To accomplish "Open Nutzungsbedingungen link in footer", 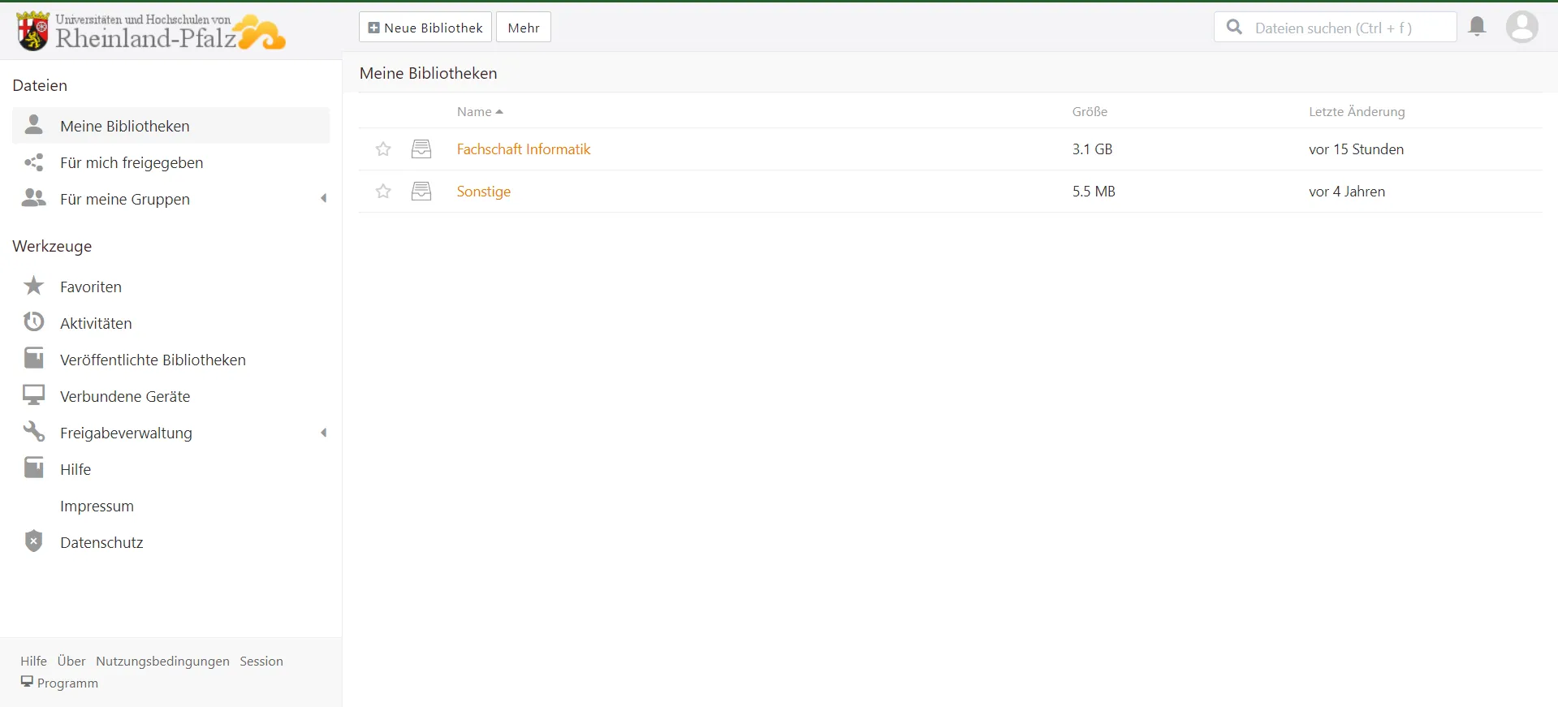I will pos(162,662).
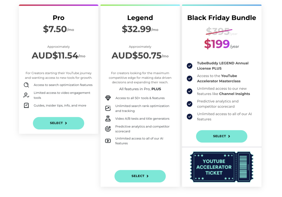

■ ■ ■

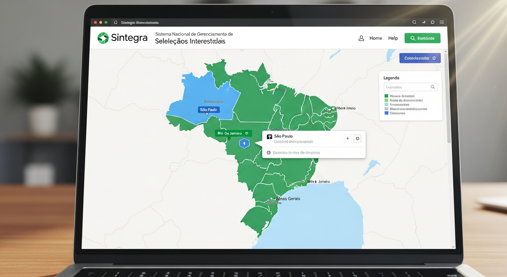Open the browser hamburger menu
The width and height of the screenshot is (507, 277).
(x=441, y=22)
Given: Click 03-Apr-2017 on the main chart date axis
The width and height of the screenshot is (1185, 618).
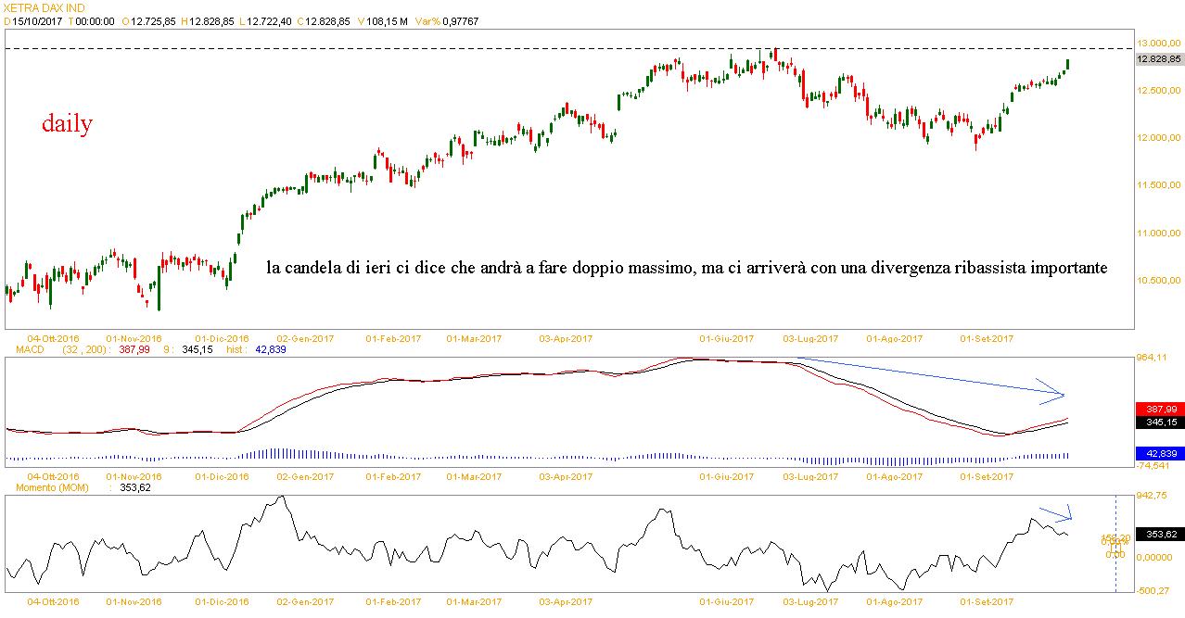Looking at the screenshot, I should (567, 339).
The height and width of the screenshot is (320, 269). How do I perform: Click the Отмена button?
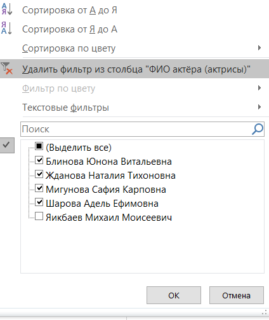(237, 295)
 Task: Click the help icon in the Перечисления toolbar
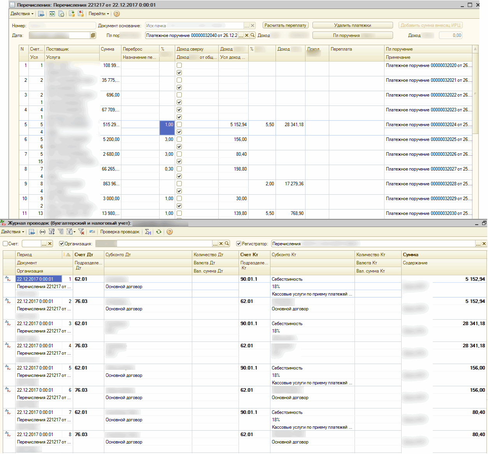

■ ■ ■

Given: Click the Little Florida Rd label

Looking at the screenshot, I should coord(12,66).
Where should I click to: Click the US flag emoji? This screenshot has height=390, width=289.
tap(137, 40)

■ ■ ■

- [Exercise]: Which part of the entries opens with the line containing "The width and height of the screenshot is (1185, 618)." and closes with the line containing "Task: Click the"? Output that part exactly, ends included, pictures excluded.

- [Result for this exercise]:
The width and height of the screenshot is (1185, 618).
Looking at the screenshot, I should (567, 339).
The height and width of the screenshot is (320, 269). How do I perform: Click the Отмена button?
(237, 295)
 Task: Click the help icon in the Перечисления toolbar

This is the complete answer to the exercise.